It is possible to use Cluster Autoscaler with a mixed instances policy, to enable diversification across on-demand and spot instances, of multiple instance types in a single ASG. When using spot instances, this increases the likelihood of successfully launching a spot instance to add the desired capacity to the cluster versus a single instance type, which may be in short supply.

Note that the instance types should have the same amount of RAM and number of CPU cores, since this is fundamental to CA's scaling calculations. Using mismatched instances types can produce unintended results.

Additionally, there are other factors which affect scaling, such as node labels. If you are currently using nodeSelector with the beta.kubernetes.io/instance-type label, you will need to apply a common propagating label to the ASG and use that instead, since the instance-type label can no longer be relied upon. One may also use auto-generated tags such as aws:cloudformation:stack-name for this purpose. Node affinity and anti-affinity are not affected in the same way, since these selectors natively accept multiple values; one must add all the configured instances types to the list of values, for example:

spec:
  affinity:
    nodeAffinity:
      requiredDuringSchedulingIgnoredDuringExecution:
        nodeSelectorTerms:
        - matchExpressions:
          - key: beta.kubernetes.io/instance-type
            operator: In
            values:
            - r5.2xlarge
            - r5d.2xlarge
            - i3.2xlarge
            - r5a.2xlarge
            - r5ad.2xlarge
Example usage:
  • Create a Launch Template (LT) with an instance type, for example, r5.2xlarge. Consider this the 'base' instance type. Do not define any spot purchase options here.
  • Create an ASG with a MixedInstancesPolicy that refers to the newly-created LT.
  • Set LaunchTemplateOverrides to include the 'base' instance type r5.2xlarge and suitable alternatives, e.g. r5d.2xlarge, i3.2xlarge, r5a.2xlarge and r5ad.2xlarge. Differing processor types and speeds should be evaluated depending on your use-case(s).
  • Set InstancesDistribution according to your needs.
  • See Allocation Strategies for information about the ASG fulfils capacity from the specified instance types.
  • Repeat by creating other LTs and ASGs, for example c5.18xlarge and c5n.18xlarge or a bunch of similar burstable instances.

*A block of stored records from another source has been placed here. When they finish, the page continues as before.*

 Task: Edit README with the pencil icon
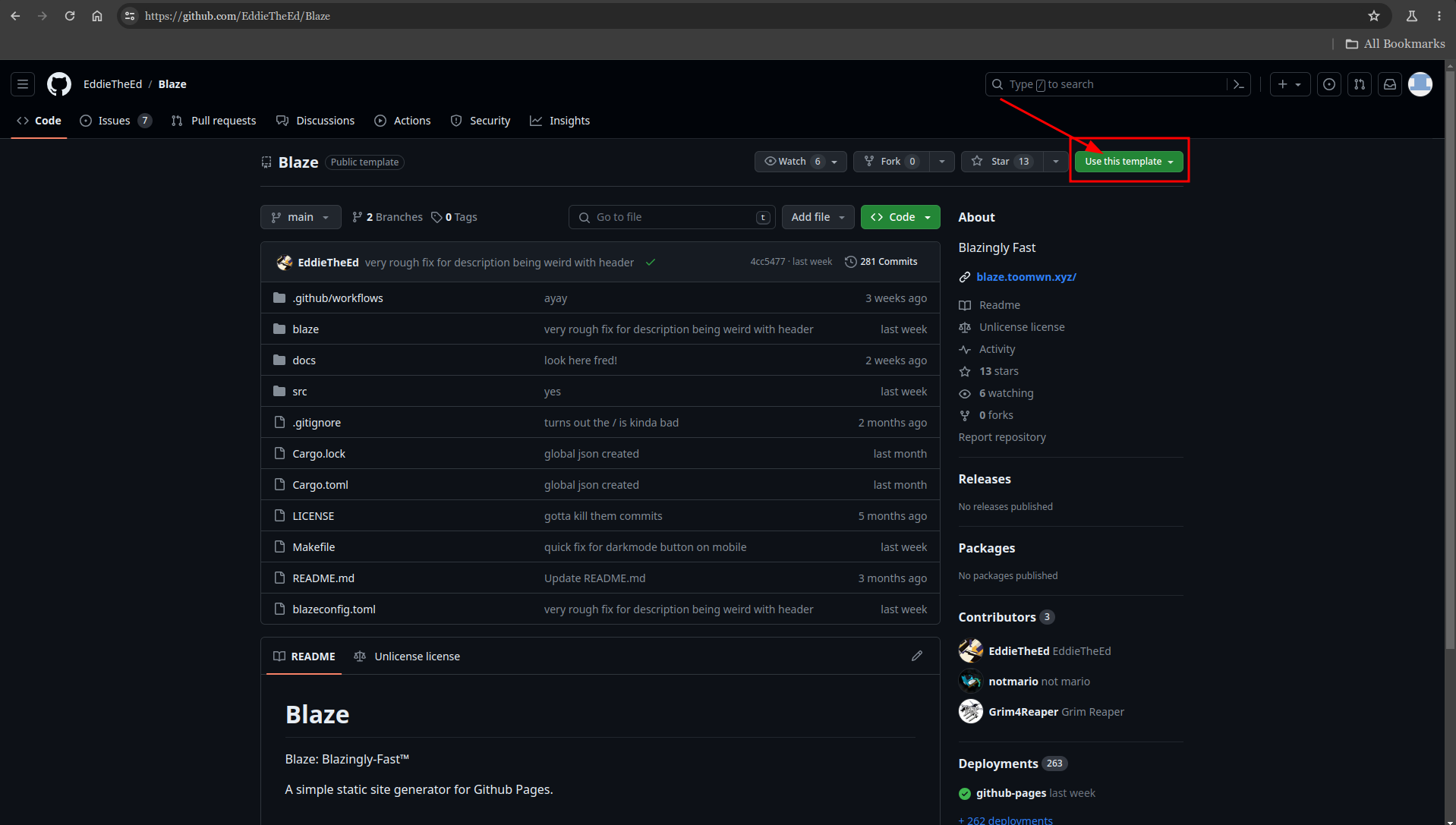(x=916, y=656)
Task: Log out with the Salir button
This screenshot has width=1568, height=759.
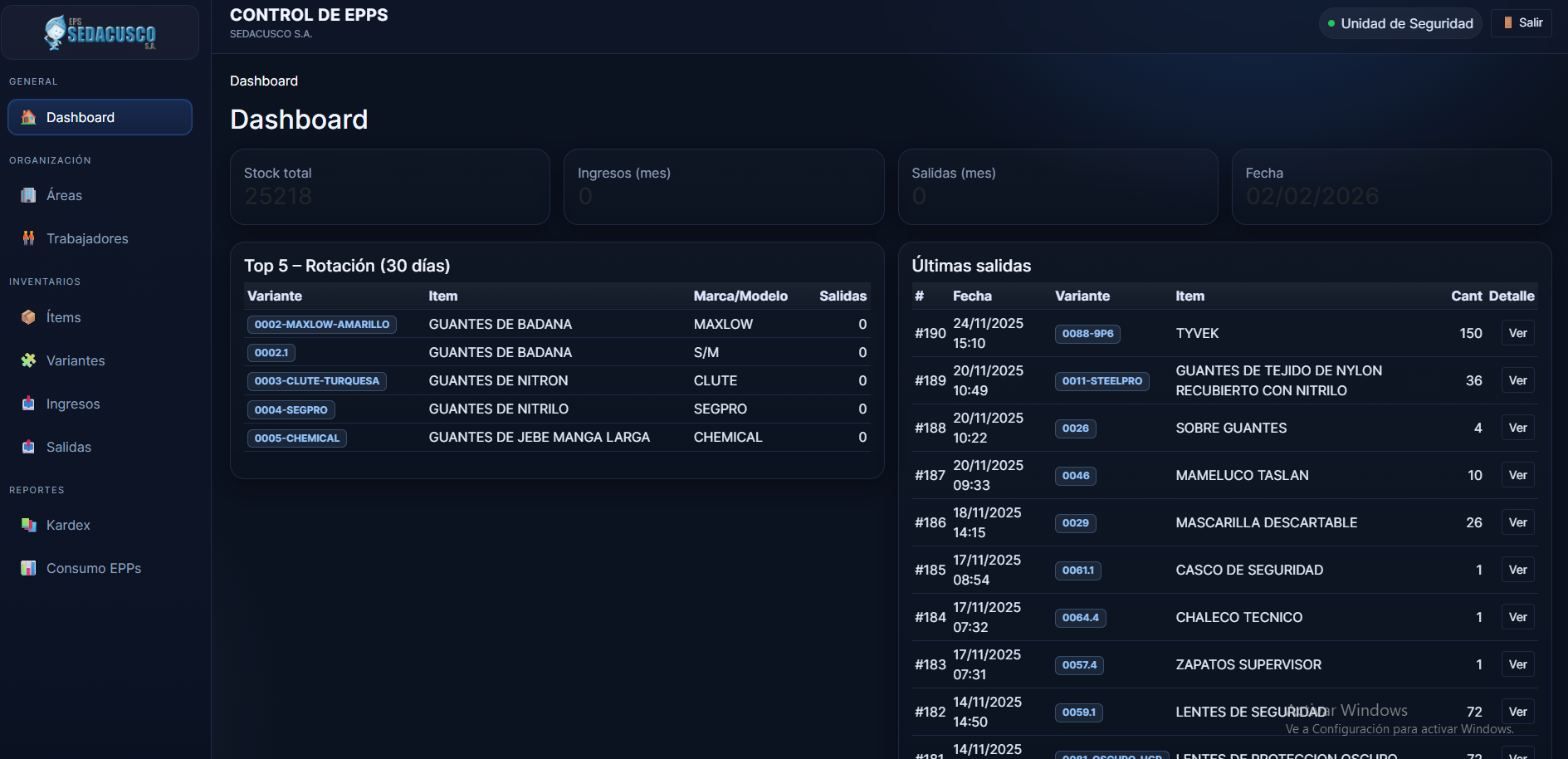Action: pyautogui.click(x=1522, y=23)

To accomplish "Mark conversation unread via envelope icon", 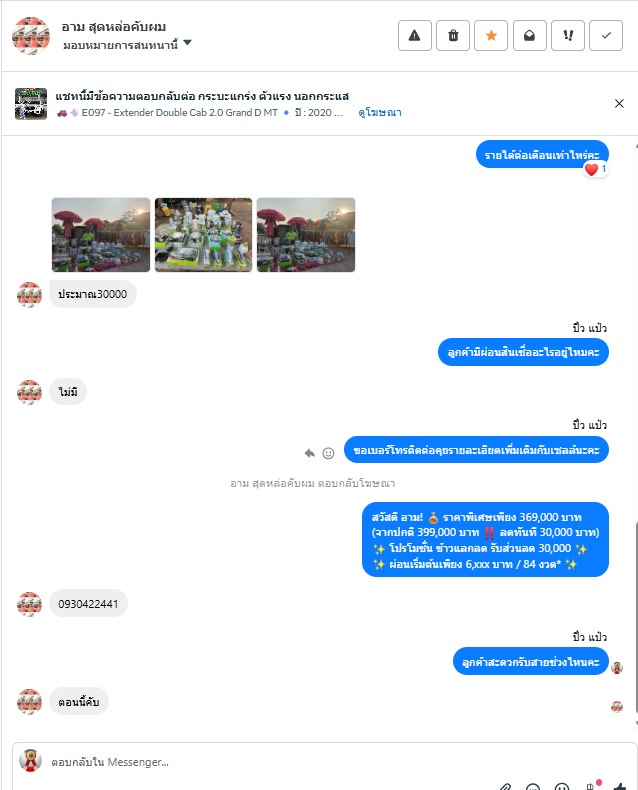I will pyautogui.click(x=529, y=36).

See CloudFormation example here.

Common Notes and Gotchas:

  • The /etc/ssl/certs/ca-bundle.crt should exist by default on ec2 instance in your EKS cluster. If you use other cluster privision tools like kops with different operating systems other than Amazon Linux 2, please use /etc/ssl/certs/ca-certificates.crt or correct path on your host instead for the volume hostPath in your cluster autoscaler manifest.
  • Cluster autoscaler does not support Auto Scaling Groups which span multiple Availability Zones; instead you should use an Auto Scaling Group for each Availability Zone and enable the --balance-similar-node-groups feature. If you do use a single Auto Scaling Group that spans multiple Availability Zones you will find that AWS unexpectedly terminates nodes without them being drained because of the rebalancing feature.
  • EBS volumes cannot span multiple AWS Availability Zones. If you have a Pod with Persistent Volume in an AZ, It must be running on a k8s/EKS node which is in the same Availability Zone of the Persistent Volume. If AWS Auto Scaling Group launches a new k8s/EKS node in different AZ and moves this Pod into the new node, The Persistent volume in previous AZ will not be available from the new AZ. The pod will stay in Pending status. The Workaround is using a single AZ for the k8s/EKS nodes.
  • By default, cluster autoscaler will not terminate nodes running pods in the kube-system namespace. You can override this default behaviour by passing in the --skip-nodes-with-system-pods=false flag.
  • By default, cluster autoscaler will wait 10 minutes between scale down operations, you can adjust this using the --scale-down-delay-after-add, --scale-down-delay-after-delete, and --scale-down-delay-after-failure flag. E.g. --scale-down-delay-after-add=5m to decrease the scale down delay to 5 minutes after a node has been added.
  • If you're running multiple ASGs, the --expander flag supports three options: random, most-pods and least-waste. random will expand a random ASG on scale up. most-pods will scale up the ASG that will schedule the most amount of pods. least-waste will expand the ASG that will waste the least amount of CPU/MEM resources. In the event of a tie, cluster autoscaler will fall back to random.
  • If you're managing your own kubelets, they need to be started with the --provider-id flag. The provider id has the format aws:///<availability-zone>/<instance-id>, e.g. aws:///us-east-1a/i-01234abcdef.

Documentation

Index

Constants

View Source
const (
	// ProviderName is the cloud provider name for AWS
	ProviderName = "aws"

	// GPULabel is the label added to nodes with GPU resource.
	GPULabel = "k8s.amazonaws.com/accelerator"
)

Variables

View Source
var InstanceTypes = map[string]*instanceType{}/* 220 elements not displayed */

InstanceTypes is a map of ec2 resources

Functions

func BuildAWS

BuildAWS builds AWS cloud provider, manager etc.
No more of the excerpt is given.